Rolling blackouts are more common in the Third World. In California, they are the result of poor planning, bad management, and an ideological fixation on “green” energy.

California has been rushing to replace fossil fuel energy sources with “renewables,” primarily wind and solar power, in pursuit of its own version of the “Green New Deal.”

In 2018, then-Gov. Jerry Brown (D) signed a law requiring the state to obtain 100% of its energy needs from renewables by 2045, though no one could explain how the state would do that.

In 2019, Rep. Alexandria Ocasio-Cortez (D-NY) introduced the Green New Deal, which aimed to achieve the same goal by 2030.

And in 2020, former Vice President Joe Biden, the presumptive Democratic Party nominee for president, adopted a version of the Green New Deal that commits the U.S. to reach 100% renewables in electricity generation by 2035.

They went on to make a very prophetic claim about green energy plans under a Biden presidency that seem to be coming true in Texas:

If Biden and the Democrats win in November, they will almost certainly implement the Green New Deal, given that Biden’s running mate, Sen. Kamala Harris (D-CA), is a co-sponsor of the Senate version of the legislation, and has already said she supports ending the Senate filibuster to ram it through.

If that happens, the nation will be stuck with the rolling blackouts California is experiencing today.”

Ironically, it is very likely that large amounts of petroleum-based sprays are likely to be employed to de-ice the turbines.

In addition cold-weather packages are already available but were apparently not in place in Texas:

“Turbines can be equipped with packages that allow them to continue working in freezing temperatures. However the modifications are costly, according to Wind Power Engineering, and therefore seldom made in locations where they are unlikely to be needed.”

So, when your government officials discuss the overpriced pricing for wind turbines, it is very likely that they are not including such necessities in their quotes in order to make them more appealing.

Yet, all it takes is one bad weather day out of the year in order for these packages to be needed.  So why wouldn’t they factor into the price, given the state-wide national-security calamity caused by not being prepared Governor Abbot of Texas declared a state of emergency in Texas.

What makes this all the more bizarre is that technologies do exist (or are being developed) that claim to be able to de-ice aircraft wings very easily.  The temperatures and conditions an airplane see at altitude should be colder with more velocity than a wind turbine.  Many methods they use should conceivably be applicable in some form for wind turbines.  So why does Texas find itself in rolling-blackouts?

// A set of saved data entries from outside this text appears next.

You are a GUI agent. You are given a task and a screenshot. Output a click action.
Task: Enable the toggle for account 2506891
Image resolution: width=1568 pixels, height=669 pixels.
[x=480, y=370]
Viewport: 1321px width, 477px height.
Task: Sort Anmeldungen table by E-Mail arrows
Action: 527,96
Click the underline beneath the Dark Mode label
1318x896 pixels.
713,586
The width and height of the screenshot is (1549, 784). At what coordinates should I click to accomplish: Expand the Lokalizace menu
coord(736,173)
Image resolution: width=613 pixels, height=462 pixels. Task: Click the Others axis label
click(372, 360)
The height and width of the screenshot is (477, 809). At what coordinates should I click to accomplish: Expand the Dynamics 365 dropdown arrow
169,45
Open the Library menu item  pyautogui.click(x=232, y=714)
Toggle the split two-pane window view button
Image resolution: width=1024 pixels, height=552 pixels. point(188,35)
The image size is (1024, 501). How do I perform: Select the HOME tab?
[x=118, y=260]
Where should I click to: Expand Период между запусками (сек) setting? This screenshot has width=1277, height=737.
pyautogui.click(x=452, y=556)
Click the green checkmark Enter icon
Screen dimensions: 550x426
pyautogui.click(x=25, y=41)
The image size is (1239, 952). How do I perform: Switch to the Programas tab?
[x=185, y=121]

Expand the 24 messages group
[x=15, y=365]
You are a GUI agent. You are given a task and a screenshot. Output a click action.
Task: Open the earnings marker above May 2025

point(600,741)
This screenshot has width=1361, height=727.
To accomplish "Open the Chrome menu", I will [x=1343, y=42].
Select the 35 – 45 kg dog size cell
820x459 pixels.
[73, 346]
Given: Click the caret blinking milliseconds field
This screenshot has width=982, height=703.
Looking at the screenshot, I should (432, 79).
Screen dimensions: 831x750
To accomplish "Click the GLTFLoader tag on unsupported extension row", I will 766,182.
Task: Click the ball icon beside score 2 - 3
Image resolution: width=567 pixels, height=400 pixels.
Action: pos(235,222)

It is easy to predict the failures of socialized energy because they are always the same: bad ideas combined with poor management and execution.

Problems with basic abilities to address natural weather conditions show that green energy is clearly not ready for anything more than supplemental power in well-planned cases.  Green energy solutions like wind turbines have drawbacks and unintended consequences that are ignored as green jingoism and trillions of dollars are thrown at them.  Wind turbines, for instance, require large amounts of land to operate and mutilate flocks of birds that fly through wind farms.  They also cause great amounts of noise pollution, drop property values, and most people don’t want to live anywhere near them.  Finally, if it is not windy, they are useless.

And, of course, there is the age-old problem of poor governmental management–especially when fevered spending is high and oversight is low.